Write out again the stretch of lines that opens with the line containing "Image resolution: width=600" and closes with the line containing "click(x=507, y=314)", keeping every word, but move each coordinate in the answers up by 33. Leave the pictures out.

RAW RECORDS:
--- start ---
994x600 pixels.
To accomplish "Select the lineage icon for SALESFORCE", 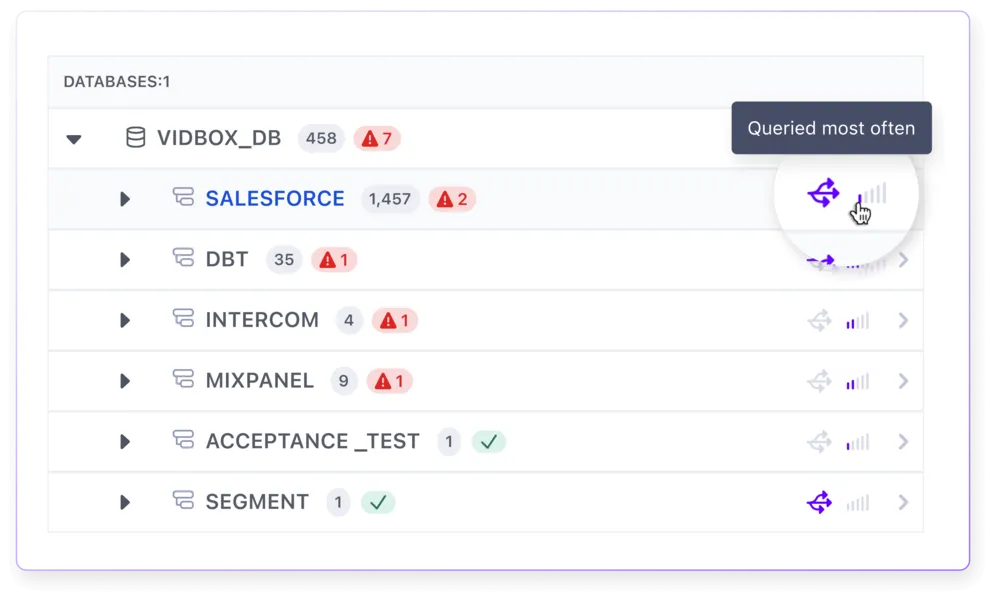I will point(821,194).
--- end ---
--- start ---
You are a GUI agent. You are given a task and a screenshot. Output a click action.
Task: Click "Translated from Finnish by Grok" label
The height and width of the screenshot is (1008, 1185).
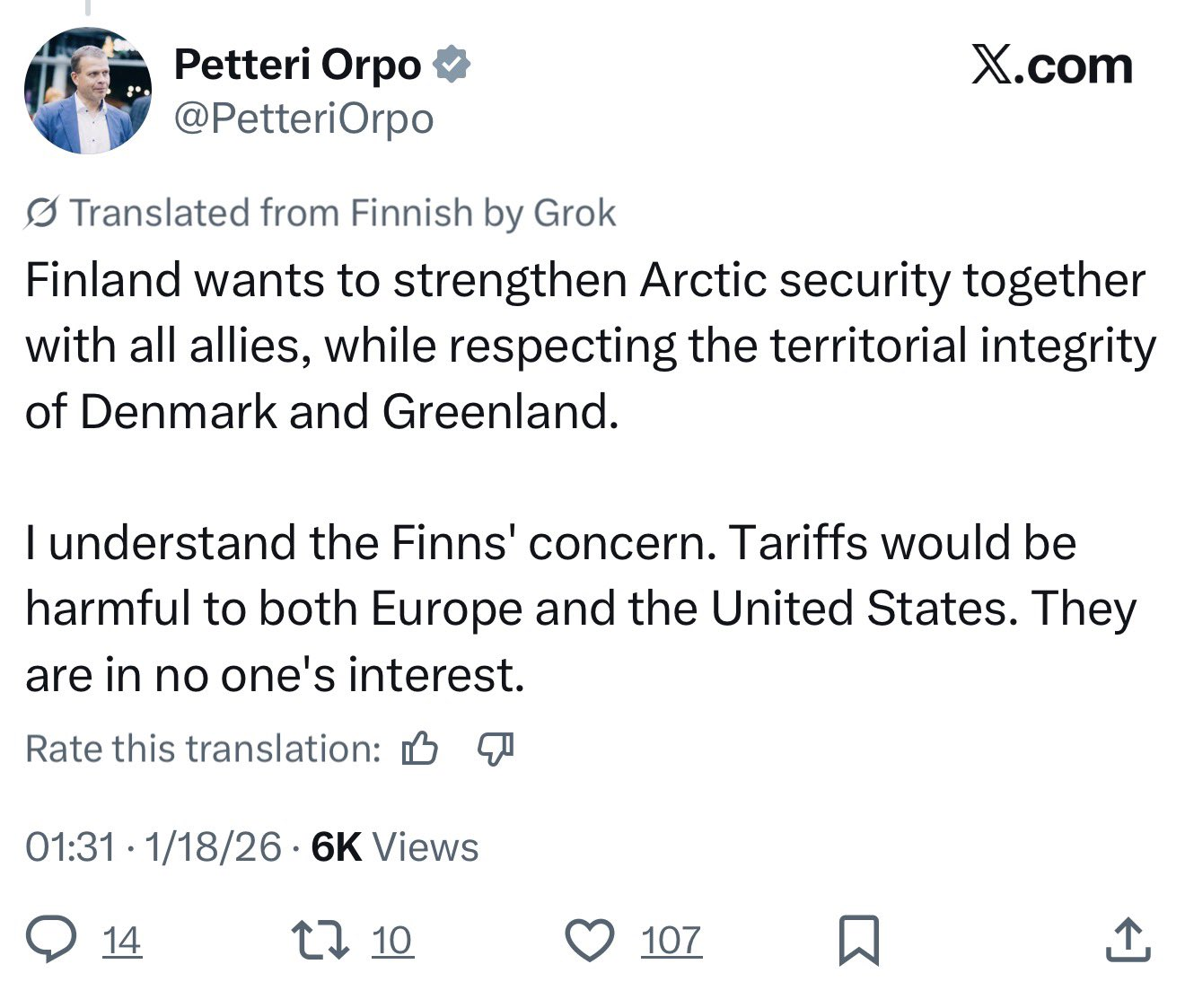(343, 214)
--- end ---
--- start ---
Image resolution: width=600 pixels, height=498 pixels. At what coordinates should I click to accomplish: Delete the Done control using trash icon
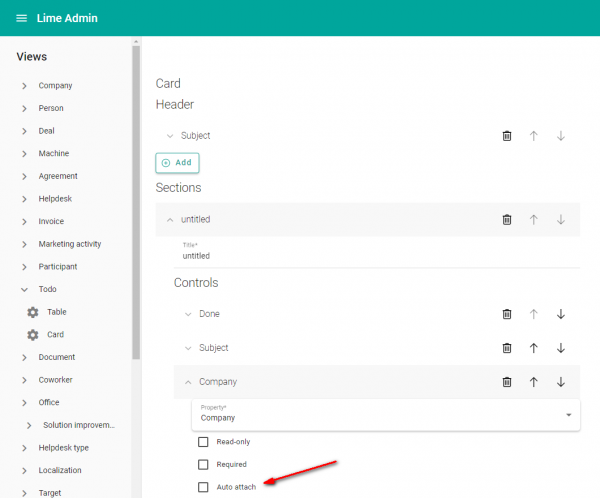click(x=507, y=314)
--- end ---
RESULT OF THE EXERCISE:
Image resolution: width=600 pixels, height=498 pixels. At what coordinates should I click to accomplish: Delete the Done control using trash icon
click(x=540, y=347)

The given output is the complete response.